Today we finished our 2nd
full week of school and I consider it a miracle that we survived. My days since beginning school have not been
spent sipping coffee with friends at the local Starbucks nor have I been able
to tackle the mounds of laundry or the garbage dump that I think was once our
basement. I rather have found myself
spending these precious moments alone crying out to God on behalf of my
kiddos. Begging Him to make His presence
known to them in their lonely days. Pleading for Him to bring loving friends
into their lives and desperately asking Him to allow them to catch a glimpse of
brighter days. To say that this
transition to a new school environment has been difficult would be an
understatement. We have all felt the
agony of the pain of change. The routines, the procedures, the curriculum, the
rules, the students, it all has been beyond overwhelming. I have ached with a hurt that only a mom
could know as I have watched the 3 people I love the most in the world step out
of my van each morning and enter a place where they feel somewhat invisible and
lost. It is not because they are going
to a school that is not wonderful, in fact they are in a place surrounded by
some of the sweetest people I have met since moving to CO. They each have some of the most amazing teachers I have ever known who shine the light of Jesus in every word and every action. But it is more that they are the new kids and
being new is hard despite ones age.
This whole transition has literally plunged me into a state
of deep introspection about this journey called life and choices along the
way. The simple act of changing schools
has caused me to wrestle with some issues that I think I have struggled with
for a long time. A topic better saved
for a solo post but for now sit here contemplating the massive role of being a
mommy and the incredible responsibility that accompanies that title.
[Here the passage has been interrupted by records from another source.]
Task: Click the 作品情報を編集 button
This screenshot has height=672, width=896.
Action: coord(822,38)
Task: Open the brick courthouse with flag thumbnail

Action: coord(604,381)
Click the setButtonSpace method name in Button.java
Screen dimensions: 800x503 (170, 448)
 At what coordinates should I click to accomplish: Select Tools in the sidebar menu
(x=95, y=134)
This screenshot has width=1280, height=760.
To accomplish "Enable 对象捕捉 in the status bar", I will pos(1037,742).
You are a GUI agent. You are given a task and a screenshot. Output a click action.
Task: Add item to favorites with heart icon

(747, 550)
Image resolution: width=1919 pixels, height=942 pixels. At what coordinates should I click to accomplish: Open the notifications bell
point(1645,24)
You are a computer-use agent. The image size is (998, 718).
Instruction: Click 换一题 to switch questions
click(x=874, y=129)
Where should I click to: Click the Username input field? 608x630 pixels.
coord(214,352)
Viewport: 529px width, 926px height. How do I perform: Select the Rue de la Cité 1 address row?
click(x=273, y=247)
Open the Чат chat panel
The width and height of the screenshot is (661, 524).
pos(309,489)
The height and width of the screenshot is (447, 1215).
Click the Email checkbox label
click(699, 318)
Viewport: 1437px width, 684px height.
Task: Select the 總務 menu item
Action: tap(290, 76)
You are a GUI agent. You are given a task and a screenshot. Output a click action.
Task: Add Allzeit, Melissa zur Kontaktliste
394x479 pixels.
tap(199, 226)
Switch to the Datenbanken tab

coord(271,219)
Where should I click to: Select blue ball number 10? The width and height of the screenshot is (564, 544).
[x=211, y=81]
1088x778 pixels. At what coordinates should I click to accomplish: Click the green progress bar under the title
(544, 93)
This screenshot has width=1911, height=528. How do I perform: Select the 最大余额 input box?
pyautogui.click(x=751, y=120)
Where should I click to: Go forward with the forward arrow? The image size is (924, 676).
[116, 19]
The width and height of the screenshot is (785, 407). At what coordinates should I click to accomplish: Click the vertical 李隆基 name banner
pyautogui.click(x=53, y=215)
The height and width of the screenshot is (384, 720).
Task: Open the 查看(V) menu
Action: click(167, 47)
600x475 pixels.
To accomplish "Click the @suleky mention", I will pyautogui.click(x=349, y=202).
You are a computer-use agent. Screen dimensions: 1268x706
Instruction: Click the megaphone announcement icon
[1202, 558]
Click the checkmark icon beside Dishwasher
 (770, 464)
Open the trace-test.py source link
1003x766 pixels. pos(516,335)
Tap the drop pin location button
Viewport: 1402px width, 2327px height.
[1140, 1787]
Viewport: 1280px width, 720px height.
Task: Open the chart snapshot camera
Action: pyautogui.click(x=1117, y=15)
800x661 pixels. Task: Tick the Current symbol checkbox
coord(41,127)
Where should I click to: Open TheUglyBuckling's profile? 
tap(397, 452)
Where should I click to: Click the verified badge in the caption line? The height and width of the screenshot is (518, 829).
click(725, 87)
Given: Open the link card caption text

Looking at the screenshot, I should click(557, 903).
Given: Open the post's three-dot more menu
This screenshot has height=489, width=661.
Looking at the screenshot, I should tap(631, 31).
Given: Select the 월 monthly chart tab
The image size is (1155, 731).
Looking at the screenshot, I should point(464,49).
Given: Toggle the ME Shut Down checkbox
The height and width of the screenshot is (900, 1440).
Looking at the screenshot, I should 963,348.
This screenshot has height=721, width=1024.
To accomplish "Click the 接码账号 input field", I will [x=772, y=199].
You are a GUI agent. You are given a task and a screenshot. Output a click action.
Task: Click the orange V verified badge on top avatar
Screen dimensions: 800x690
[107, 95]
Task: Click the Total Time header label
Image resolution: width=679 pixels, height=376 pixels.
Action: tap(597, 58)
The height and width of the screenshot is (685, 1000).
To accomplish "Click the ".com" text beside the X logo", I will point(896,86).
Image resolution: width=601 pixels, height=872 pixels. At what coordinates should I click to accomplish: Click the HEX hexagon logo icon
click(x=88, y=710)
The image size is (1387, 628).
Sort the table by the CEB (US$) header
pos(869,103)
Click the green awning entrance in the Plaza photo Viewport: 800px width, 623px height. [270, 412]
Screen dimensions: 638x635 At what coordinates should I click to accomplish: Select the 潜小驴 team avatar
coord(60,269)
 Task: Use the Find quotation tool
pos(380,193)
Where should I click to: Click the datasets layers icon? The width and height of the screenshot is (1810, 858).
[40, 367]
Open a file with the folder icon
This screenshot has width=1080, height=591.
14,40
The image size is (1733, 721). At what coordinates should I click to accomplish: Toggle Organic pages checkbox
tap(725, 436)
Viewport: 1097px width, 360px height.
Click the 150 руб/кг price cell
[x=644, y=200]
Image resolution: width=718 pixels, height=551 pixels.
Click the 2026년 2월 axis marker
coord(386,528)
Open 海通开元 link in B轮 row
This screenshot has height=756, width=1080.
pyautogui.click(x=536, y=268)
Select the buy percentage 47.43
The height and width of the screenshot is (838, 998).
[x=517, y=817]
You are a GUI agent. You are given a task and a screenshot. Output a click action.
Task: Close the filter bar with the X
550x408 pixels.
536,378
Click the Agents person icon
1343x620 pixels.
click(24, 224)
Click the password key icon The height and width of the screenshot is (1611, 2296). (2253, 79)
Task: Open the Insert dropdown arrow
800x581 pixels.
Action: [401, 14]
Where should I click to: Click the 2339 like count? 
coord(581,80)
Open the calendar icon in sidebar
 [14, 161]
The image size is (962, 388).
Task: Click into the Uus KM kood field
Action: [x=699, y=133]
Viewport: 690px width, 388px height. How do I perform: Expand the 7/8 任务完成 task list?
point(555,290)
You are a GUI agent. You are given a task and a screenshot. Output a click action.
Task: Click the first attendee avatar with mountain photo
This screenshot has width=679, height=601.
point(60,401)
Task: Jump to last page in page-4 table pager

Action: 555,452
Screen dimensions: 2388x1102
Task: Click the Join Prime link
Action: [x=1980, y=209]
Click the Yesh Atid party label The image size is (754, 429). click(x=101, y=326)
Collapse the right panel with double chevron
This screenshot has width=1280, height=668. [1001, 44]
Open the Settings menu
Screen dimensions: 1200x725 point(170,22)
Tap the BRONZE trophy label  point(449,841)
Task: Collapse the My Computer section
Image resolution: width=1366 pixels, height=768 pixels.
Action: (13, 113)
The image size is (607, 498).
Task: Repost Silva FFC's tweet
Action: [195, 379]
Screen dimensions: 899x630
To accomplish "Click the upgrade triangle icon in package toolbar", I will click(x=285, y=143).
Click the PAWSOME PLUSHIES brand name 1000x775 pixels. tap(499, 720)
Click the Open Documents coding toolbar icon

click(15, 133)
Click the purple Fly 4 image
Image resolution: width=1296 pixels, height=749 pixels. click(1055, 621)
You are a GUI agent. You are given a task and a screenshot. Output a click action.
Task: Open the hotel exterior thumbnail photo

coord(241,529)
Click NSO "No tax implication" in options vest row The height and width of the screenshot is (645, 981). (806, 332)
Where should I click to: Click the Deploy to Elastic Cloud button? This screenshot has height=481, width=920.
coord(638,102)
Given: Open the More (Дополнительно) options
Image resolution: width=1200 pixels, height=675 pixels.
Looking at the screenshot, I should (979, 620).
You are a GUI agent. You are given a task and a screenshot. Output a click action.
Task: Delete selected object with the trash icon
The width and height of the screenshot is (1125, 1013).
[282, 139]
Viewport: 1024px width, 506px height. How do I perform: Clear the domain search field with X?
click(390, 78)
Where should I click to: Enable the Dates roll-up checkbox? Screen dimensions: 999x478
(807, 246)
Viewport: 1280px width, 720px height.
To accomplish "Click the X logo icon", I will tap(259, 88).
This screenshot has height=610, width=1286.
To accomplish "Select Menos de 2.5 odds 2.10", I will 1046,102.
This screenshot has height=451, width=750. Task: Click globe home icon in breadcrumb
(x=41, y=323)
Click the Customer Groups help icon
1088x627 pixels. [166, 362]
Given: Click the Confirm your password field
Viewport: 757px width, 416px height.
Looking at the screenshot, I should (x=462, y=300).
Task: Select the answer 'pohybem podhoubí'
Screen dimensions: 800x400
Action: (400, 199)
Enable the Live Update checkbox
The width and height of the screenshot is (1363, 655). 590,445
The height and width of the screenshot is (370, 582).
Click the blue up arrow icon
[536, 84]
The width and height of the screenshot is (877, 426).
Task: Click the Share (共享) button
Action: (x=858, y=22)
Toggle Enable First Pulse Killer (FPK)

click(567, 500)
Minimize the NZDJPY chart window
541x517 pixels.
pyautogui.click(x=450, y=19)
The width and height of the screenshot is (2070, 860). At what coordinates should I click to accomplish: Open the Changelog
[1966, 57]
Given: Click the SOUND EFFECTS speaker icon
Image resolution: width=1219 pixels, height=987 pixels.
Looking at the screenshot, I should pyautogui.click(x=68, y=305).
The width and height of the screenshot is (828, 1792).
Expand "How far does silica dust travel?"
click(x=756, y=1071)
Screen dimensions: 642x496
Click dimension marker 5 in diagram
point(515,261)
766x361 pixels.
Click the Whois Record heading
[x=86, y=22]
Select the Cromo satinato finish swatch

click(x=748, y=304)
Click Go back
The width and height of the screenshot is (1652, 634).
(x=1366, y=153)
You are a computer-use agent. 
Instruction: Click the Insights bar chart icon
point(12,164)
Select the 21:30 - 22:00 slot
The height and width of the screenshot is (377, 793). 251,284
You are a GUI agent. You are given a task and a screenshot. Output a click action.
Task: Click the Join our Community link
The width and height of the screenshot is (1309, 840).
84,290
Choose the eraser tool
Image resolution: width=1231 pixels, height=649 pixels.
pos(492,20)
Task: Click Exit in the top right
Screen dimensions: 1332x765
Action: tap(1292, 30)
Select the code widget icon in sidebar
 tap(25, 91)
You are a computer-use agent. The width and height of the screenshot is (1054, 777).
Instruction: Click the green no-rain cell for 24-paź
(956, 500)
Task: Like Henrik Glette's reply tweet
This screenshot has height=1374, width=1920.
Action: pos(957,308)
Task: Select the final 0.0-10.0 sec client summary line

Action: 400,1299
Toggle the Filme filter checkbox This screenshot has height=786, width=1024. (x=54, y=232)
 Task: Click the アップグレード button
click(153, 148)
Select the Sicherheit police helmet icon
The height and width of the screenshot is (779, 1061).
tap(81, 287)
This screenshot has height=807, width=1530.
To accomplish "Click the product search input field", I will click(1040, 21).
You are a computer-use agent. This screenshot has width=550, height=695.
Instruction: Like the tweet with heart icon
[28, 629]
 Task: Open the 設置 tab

Until that baby enters your life, you walk a
path of where the decisions you make effect only you and perhaps your husband
or wife. Those forks in the road of
your journey are monumental and life impacting but if you somehow head down the
wrong road, it sure is easier make a u-turn and change directions when other
people are not involved. And then the
family expands, little ones are added to the pack and suddenly those choices
bring with them more weight when as a parent you think about the impact certain
decisions have on those lives you now control.
It is a heaviness that has weighed on me in the recent weeks as we have
made some tough decisions to take a new direction in the lives of our
children. And as we have endured a
difficult first few weeks of school the natural response is to second guess the
decision and thus question even more.
As a wife my greatest desire is to be a source of encouragement for my
husband, to submit to his authority as the spiritual leader of our home and to
love him unconditionally. As a mom I
equally long to encourage my kids and provide for them every opportunity to
grow into the men and women God wants them to be while passionately loving them
along the way. Those great desires carry
with them many facets of responsibility and for moms those duties can be at
times overwhelming. We are faced every day with decisions that can greatly
impact the trajectory of our children’s lives.
What are we to do when those choices collide with the hopes, desires and
dreams of other members of the family?
What happens when we move in a direction only to realize we are heading
the wrong way and that u-turn could possibly break their hearts? I have to say that there
has been more than one time I have wished for a crystal ball to help me know
what is the right thing to do. There is
no crystal ball and I cannot know the future.
I simply have to take each day that is given and walk in faith that God
will show me the way I should go, order my steps and when I make a mistake He
will honor the attitude of my heart and His grace will be sufficient for ALL of
our needs. My neighbor recently posted this quote on Facebook and it so resonated with the emotion of my heart:
"Behind every great kid is a mom who is sure she is screwing up."
I was reminded earlier today
of that old hymn “One Day at a Time Sweet Jesus” and have decided that it is
going to be my anthem for this year…..
One day at a time sweet
Jesus
That's all I'm
asking from you.
Just give me the
strength
To do everyday what
I have to do.
Yesterday's gone
sweet Jesus
And tomorrow may
never be mine.
Lord help me today,
show me the way
One day at a time.
I pray that what ever you are facing today you will take it one day at a time....no more and no less....just a day!